> **What to produce**: Locate the string "computer" in the listing below. Copy every line where it is found.

◆ ◆ ◆

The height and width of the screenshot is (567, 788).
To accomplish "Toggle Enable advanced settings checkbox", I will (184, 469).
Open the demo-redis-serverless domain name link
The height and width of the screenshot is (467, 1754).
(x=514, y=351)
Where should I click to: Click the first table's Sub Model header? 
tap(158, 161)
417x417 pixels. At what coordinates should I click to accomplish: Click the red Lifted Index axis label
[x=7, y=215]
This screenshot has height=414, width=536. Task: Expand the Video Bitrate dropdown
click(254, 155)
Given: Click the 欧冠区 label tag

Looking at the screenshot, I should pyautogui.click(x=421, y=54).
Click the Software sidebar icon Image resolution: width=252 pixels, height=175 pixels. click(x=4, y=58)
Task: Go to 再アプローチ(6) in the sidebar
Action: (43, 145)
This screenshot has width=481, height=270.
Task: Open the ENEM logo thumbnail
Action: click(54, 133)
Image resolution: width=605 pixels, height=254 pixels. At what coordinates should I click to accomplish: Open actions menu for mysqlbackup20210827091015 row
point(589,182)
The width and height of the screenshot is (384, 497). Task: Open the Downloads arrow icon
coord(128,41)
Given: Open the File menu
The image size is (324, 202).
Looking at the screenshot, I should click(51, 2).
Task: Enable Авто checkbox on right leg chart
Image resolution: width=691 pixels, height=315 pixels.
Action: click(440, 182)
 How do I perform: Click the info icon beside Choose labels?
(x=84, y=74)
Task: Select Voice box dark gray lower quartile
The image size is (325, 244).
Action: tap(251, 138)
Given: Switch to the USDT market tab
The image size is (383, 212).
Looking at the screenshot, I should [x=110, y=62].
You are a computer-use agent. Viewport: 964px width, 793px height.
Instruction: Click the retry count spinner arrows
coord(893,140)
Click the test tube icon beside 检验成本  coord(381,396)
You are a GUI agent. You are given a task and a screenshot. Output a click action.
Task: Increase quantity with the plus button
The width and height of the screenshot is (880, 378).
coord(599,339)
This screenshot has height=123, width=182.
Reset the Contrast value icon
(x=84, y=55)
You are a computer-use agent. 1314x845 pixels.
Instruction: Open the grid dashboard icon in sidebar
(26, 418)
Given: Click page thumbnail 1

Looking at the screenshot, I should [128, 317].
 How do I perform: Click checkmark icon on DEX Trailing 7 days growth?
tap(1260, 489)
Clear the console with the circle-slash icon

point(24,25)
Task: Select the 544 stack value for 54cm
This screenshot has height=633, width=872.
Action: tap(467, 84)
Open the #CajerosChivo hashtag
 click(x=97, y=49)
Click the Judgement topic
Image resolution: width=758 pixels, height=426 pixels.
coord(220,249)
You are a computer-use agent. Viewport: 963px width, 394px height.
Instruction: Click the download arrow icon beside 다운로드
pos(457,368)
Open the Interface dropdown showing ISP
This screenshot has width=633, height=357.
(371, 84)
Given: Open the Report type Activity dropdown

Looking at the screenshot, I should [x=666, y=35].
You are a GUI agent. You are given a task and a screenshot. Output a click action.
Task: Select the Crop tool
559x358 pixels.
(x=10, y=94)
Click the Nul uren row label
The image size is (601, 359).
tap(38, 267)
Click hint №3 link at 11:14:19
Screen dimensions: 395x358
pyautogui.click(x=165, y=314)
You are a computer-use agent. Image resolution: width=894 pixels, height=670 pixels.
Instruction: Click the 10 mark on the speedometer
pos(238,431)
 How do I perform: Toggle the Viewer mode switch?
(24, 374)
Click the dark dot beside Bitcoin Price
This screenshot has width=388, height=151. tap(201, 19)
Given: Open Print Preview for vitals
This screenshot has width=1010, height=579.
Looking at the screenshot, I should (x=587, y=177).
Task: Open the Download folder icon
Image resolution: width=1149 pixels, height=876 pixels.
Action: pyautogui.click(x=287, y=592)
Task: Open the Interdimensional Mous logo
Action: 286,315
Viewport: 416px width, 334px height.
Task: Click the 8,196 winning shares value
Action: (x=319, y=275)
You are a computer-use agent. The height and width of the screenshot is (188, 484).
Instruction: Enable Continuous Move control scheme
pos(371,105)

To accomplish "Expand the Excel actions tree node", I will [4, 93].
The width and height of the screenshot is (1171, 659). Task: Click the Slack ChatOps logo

◆ ◆ ◆

> **Task result**:
You are a computer-use agent. Viewport: 964px width, 793px height.
You are a computer-use agent. 1314x845 pixels.
You are a computer-use agent. Viewport: 963px width, 394px height.
You are a computer-use agent. Image resolution: width=894 pixels, height=670 pixels.
You are a computer-use agent. The height and width of the screenshot is (188, 484).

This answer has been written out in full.